MobileFormer introduces a novel architecture that synergistically combines the strengths of convolutional neural networks (CNNs) and Transformers to achieve high efficiency with minimal computational overhead. By leveraging a lightweight bidirectional bridge between a mobile backbone and a compact Transformer, it enables effective exchange of local and global contextual information without the computational burden of traditional vision Transformers.
Architecture Overview
MobileFormer operates in parallel: one branch processes input images using a MobileNet-style CNN to extract spatially localized features, while the other uses a small set of learnable global tokens—typically fewer than six—to represent global context. Unlike Vision Transformers (ViT), which divide images into hundreds of patches, MobileFormer’s global tokens are initialized randomly and remain fixed in number, drastically reducing attention computation.
The two branches are connected via two lightweight cross-attention mechanisms: one propagating local features to global tokens (Mobile → Former), and the other integrating global context back into local features (Former → Mobile). This bidirectional flow ensures that spatial details inform global understanding, and global semantics refine local representations—all with minimal parameter and FLOP overhead.
Lightweight Cross-Attention Mechanism
Standard attention requires query, key, and value projections for both modalities. MobileFormer optimizes this by eliminating redundant projections:
In Mobile → Former: Only the query projection is retained in the Transformer branch; key and value are directly taken from the CNN’s feature map without transformation.
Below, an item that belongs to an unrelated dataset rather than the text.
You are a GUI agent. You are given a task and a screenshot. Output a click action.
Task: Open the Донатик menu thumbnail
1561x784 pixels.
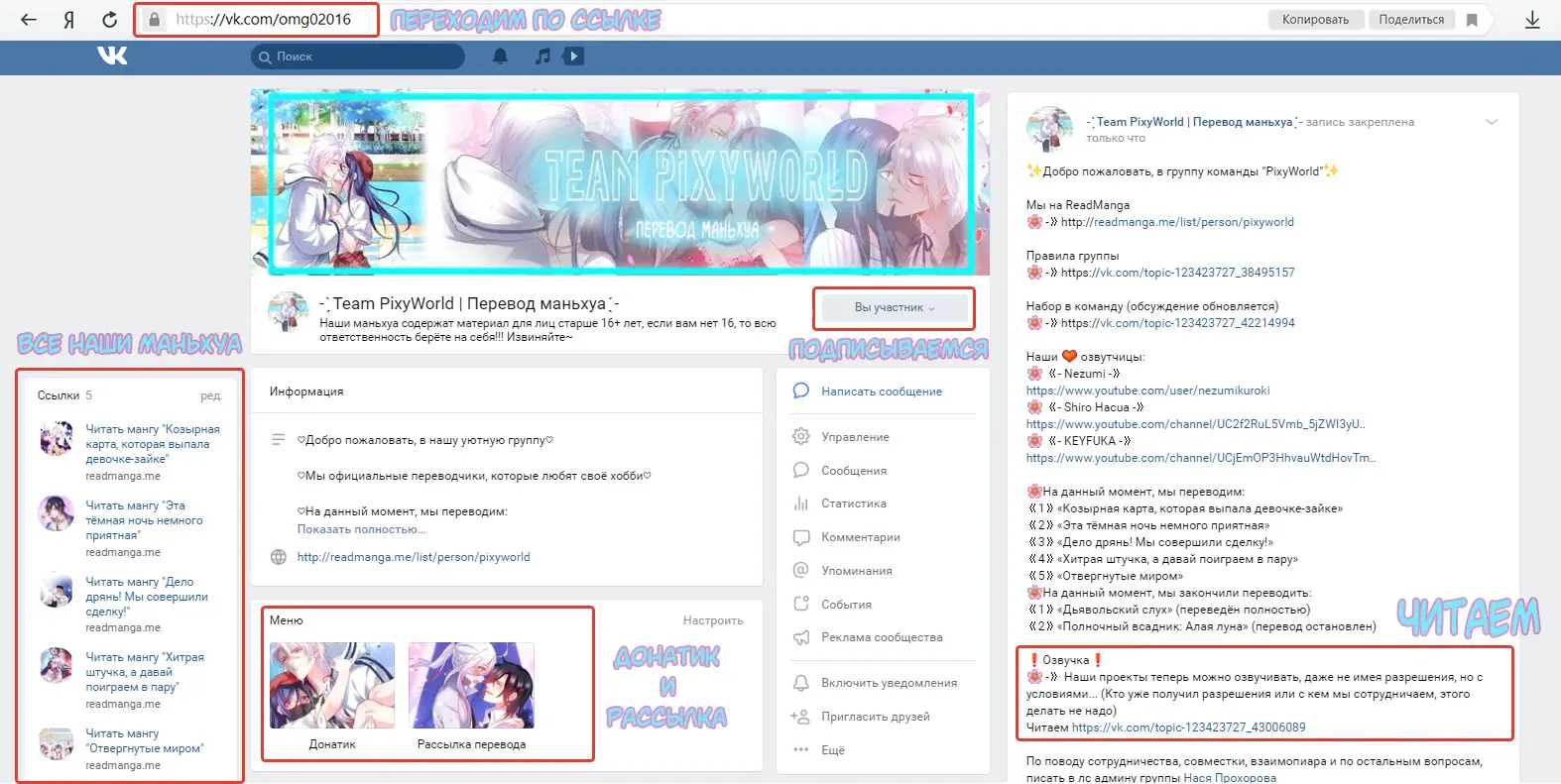[332, 686]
In Former → Mobile: Only the key and value projections are retained in the Transformer branch; the CNN’s features act as queries without linear mapping.
This design reduces computational cost while preserving information flow. The attention computation for Mobile → Former is formulated as:
$$ A_{X \to Z} = \text{Concat}\left[\text{Attn}\left(\tilde{z}_i W_i^Q, \tilde{x}_i, \tilde{x}i\right)\right]{i=1}^h W^O $$
where $ \tilde{x}_i \in \mathbb{R}^{HW \times d/h} $ are split channels from the CNN feature map $ X $, and $ \tilde{z}_i \in \mathbb{R}^{M \times d/h} $ are split global tokens. Query matrix $ W_i^Q $ resides in the Transformer, while key and value are unprojected local features.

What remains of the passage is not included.